• **Passage to read**
======
These do not earn tokens, but are worth your consideration.

  • Wednesday, 30 April 2025, 1pm, Baseball field. Baseball vs. Cornell
  • Saturday, 3 May 2025, Noon, Baseball field. Baseball vs. Knox (senior day)
  • Saturday, 3 May 2025, 2:30 p.m., Baseball field. Baseball vs. Knox
  • Travel to watch the Tennis Team
  • Travel to watch the Track and Field Team

Upcoming work

  • Tuesday, 29 April 2025
    • [Submit today’s lab on Gradescope]
    • No reading!
  • Wednesday, 30 April 2025
    • Our last quiz day!
    • Quiz: Higher-order programming
    • Makeup quiz: Data abstraction
    • Makeup quiz: Diagramming structures (paper only)
    • Don’t forget that you can bring a page of hand-written notes for each quiz.
  • Sunday, 4 May 2025
    • Submit first redo for MP7 on Gradescope
  • Friday, 9 May 2025
  • Friday, 16 May 2025
    • Submit final redo for MP1 on Gradescope
    • Submit final redo for MP2 on Gradescope
    • Submit final redo for MP3 on Gradescope
    • Submit final redo for MP4 on Gradescope
    • Submit final redo for MP5 on Gradescope

Some notes on SoLA 3

Comments from Sam

  • I often include comments even if you get credit. Please check to see if you have comments.
  • In some cases, I marked “needs minor fix”. Please make those minor fixes ASAP.
======
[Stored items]
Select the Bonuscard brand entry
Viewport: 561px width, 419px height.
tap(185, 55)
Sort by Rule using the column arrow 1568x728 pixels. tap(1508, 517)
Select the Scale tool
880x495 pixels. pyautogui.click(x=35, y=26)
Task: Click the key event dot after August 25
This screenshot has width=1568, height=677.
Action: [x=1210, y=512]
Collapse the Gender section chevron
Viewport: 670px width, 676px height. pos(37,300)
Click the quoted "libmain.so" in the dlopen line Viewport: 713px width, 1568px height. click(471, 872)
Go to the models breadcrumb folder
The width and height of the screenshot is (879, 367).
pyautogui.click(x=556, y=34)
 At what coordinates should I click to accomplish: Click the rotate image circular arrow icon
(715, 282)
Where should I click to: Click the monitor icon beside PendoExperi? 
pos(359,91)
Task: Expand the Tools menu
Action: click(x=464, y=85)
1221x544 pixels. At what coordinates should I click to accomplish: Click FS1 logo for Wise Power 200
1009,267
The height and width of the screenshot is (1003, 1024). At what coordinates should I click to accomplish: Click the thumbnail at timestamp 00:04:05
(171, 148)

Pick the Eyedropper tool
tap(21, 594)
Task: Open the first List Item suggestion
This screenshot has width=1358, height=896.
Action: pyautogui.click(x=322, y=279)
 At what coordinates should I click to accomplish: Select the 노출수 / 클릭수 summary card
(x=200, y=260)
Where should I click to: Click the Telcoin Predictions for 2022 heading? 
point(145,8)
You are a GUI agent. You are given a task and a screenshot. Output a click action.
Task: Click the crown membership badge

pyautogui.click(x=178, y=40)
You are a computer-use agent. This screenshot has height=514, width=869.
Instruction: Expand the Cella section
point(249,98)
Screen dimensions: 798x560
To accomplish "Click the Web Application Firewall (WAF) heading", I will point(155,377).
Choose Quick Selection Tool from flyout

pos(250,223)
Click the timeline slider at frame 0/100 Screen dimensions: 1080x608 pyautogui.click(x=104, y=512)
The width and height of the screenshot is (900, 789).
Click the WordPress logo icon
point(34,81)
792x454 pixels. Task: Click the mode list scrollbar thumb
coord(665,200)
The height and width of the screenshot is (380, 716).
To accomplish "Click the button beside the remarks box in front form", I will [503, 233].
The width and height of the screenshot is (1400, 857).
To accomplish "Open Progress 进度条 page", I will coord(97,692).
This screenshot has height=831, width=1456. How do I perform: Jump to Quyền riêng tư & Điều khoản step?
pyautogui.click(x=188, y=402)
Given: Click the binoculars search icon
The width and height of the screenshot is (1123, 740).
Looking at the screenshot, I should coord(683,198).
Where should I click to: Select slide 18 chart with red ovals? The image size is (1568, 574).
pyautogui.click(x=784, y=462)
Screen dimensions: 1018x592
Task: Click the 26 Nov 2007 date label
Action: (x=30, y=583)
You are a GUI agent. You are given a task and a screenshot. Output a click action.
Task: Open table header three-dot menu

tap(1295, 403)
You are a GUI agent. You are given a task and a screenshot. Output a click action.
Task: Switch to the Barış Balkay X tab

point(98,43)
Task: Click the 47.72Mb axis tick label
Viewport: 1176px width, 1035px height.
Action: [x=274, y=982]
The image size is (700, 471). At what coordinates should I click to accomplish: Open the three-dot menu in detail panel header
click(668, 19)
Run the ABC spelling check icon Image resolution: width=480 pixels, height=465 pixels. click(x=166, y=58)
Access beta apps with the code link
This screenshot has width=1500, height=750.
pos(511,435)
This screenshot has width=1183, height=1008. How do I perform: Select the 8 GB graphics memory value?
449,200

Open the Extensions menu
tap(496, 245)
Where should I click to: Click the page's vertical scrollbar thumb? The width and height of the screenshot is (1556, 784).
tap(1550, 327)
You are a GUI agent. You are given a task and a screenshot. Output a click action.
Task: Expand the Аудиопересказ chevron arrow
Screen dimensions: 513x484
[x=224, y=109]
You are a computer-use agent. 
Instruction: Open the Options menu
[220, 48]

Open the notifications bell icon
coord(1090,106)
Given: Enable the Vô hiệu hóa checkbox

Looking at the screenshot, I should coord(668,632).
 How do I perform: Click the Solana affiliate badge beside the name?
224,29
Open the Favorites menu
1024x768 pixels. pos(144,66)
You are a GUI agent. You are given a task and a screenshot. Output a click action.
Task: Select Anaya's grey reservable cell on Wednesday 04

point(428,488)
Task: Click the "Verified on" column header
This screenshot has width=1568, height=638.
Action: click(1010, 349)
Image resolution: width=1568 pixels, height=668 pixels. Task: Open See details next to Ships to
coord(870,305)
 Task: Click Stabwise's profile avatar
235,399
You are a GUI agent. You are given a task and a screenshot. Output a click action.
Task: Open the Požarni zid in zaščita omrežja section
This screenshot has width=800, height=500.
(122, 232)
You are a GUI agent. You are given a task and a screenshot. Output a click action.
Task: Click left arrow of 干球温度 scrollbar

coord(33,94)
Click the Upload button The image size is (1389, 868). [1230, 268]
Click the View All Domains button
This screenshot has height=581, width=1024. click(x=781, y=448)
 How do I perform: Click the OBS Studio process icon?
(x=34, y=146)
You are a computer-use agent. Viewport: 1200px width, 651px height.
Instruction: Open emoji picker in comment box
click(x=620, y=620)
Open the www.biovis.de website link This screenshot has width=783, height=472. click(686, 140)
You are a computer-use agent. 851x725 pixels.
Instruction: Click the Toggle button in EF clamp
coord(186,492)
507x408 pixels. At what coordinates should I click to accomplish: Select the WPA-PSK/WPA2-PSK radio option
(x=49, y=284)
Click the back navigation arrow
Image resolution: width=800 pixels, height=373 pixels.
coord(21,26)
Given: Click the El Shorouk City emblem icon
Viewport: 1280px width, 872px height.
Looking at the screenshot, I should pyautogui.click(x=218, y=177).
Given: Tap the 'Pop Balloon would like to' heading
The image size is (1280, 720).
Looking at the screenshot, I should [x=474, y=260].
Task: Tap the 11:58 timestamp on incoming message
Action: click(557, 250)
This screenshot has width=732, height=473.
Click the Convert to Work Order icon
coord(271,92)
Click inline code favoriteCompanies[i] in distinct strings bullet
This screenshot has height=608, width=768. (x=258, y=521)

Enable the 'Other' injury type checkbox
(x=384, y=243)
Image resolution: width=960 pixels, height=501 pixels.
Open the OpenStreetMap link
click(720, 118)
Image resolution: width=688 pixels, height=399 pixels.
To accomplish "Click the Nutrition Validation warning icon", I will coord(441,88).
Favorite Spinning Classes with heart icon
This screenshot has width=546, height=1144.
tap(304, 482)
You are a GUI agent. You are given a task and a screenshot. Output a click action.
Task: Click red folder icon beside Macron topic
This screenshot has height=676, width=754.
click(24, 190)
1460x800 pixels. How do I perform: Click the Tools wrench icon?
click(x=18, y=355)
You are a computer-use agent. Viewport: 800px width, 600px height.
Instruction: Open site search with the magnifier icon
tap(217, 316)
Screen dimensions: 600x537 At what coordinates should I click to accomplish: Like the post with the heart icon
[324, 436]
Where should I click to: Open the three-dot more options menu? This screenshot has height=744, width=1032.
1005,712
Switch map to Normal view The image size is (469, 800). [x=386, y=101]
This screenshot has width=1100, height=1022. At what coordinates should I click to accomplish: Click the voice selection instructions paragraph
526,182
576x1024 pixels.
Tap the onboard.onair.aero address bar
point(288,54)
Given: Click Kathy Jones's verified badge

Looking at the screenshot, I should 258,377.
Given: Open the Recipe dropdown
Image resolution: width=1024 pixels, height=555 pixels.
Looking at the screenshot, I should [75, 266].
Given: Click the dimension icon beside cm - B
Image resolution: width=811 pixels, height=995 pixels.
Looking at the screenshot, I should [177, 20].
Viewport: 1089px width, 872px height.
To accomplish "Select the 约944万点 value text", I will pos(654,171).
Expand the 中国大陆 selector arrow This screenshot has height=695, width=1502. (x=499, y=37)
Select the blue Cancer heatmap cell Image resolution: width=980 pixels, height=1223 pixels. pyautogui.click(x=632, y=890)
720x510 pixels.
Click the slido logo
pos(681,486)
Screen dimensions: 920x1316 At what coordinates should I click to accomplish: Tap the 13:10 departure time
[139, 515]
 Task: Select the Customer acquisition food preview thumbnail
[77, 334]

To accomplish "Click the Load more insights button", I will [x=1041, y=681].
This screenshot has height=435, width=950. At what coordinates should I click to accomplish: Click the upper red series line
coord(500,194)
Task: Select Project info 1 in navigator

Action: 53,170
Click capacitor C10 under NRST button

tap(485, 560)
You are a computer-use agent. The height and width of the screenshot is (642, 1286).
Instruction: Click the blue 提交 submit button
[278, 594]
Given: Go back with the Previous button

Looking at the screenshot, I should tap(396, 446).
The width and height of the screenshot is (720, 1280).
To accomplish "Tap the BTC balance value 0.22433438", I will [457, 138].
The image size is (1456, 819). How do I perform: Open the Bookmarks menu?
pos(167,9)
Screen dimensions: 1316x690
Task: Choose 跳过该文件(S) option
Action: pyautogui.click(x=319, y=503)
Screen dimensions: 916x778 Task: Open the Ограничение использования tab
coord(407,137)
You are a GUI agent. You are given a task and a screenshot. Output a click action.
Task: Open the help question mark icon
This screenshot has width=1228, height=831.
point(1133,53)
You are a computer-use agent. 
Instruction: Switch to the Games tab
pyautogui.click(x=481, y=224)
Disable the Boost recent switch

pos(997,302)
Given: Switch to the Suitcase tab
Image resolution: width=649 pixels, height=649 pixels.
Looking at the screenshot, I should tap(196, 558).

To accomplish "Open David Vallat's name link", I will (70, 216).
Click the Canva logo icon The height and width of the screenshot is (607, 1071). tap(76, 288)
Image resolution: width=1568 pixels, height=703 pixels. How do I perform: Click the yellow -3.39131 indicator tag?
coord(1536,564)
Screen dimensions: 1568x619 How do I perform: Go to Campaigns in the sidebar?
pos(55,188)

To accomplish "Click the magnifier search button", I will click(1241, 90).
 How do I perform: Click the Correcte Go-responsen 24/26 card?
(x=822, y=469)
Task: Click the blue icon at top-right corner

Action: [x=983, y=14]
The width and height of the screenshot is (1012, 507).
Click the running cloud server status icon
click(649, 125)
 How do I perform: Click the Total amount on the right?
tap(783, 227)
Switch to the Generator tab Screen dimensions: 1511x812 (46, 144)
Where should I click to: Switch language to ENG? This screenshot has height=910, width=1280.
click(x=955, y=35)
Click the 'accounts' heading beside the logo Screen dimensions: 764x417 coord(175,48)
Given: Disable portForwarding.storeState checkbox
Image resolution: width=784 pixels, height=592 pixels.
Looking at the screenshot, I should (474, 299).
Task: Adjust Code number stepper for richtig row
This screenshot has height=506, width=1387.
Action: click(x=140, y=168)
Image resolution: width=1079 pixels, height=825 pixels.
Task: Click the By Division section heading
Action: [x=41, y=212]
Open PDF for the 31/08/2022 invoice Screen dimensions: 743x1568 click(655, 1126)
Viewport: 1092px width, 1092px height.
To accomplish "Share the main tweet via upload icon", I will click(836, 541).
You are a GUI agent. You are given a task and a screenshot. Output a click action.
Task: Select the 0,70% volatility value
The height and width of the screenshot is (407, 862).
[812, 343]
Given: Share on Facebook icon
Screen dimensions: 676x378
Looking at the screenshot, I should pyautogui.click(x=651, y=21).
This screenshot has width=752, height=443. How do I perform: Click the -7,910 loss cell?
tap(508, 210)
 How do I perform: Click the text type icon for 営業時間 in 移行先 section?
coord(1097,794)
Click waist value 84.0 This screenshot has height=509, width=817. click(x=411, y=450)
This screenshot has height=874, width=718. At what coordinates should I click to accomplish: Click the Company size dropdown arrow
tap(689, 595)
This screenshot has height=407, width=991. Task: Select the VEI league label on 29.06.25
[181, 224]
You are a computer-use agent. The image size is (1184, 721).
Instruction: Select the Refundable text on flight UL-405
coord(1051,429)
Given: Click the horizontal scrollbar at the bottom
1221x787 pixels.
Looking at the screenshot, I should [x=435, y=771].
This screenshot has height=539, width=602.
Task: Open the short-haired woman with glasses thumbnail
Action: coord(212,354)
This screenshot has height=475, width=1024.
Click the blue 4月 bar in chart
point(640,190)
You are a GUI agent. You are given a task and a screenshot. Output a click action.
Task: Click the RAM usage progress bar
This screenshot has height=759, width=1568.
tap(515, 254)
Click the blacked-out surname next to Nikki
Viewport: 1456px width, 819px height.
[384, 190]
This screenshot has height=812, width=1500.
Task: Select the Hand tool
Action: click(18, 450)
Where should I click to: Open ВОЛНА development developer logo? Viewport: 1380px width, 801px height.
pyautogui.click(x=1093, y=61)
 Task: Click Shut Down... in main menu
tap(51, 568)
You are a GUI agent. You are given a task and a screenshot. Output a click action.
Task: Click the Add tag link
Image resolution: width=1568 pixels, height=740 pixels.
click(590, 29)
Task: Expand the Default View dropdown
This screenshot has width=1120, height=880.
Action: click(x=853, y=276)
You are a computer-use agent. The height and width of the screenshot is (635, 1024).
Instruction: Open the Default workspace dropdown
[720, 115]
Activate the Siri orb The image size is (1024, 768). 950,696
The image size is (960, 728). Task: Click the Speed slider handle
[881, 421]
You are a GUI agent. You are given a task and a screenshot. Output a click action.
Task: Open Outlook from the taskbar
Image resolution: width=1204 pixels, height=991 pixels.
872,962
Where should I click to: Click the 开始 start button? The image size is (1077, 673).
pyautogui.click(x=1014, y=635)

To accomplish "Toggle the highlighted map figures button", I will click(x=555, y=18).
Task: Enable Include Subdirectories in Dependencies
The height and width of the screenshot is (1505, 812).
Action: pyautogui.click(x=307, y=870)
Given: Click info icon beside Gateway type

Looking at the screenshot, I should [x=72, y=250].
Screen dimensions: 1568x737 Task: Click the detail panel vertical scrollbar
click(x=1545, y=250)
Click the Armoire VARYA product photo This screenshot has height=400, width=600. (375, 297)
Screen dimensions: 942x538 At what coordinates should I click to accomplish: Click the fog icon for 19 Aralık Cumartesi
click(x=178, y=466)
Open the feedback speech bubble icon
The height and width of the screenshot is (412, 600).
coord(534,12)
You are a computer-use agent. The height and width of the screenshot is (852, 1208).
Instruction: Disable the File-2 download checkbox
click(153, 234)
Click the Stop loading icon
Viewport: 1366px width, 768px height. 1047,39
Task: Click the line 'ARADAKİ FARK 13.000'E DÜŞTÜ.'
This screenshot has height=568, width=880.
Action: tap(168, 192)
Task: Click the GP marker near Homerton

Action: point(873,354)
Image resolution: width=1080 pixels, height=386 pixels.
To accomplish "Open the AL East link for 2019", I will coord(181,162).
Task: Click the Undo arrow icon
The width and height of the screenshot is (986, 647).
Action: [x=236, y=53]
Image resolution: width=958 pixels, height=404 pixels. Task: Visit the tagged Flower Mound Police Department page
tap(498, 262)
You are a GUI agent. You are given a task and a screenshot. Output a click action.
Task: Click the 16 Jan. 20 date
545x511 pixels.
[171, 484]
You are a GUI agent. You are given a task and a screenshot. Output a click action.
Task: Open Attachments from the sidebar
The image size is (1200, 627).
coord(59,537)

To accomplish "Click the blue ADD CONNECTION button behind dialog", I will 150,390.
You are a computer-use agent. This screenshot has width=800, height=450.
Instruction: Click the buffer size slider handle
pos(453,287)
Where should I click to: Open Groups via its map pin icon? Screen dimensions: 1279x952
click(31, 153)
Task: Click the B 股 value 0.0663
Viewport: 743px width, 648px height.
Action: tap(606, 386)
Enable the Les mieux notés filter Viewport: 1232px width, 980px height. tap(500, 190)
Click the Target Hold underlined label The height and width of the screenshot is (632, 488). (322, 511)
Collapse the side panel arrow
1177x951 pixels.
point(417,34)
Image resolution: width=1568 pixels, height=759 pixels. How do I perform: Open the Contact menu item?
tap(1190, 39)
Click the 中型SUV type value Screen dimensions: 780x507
======
According to the course notes, what can students bring to each quiz?

A page of hand-written notes.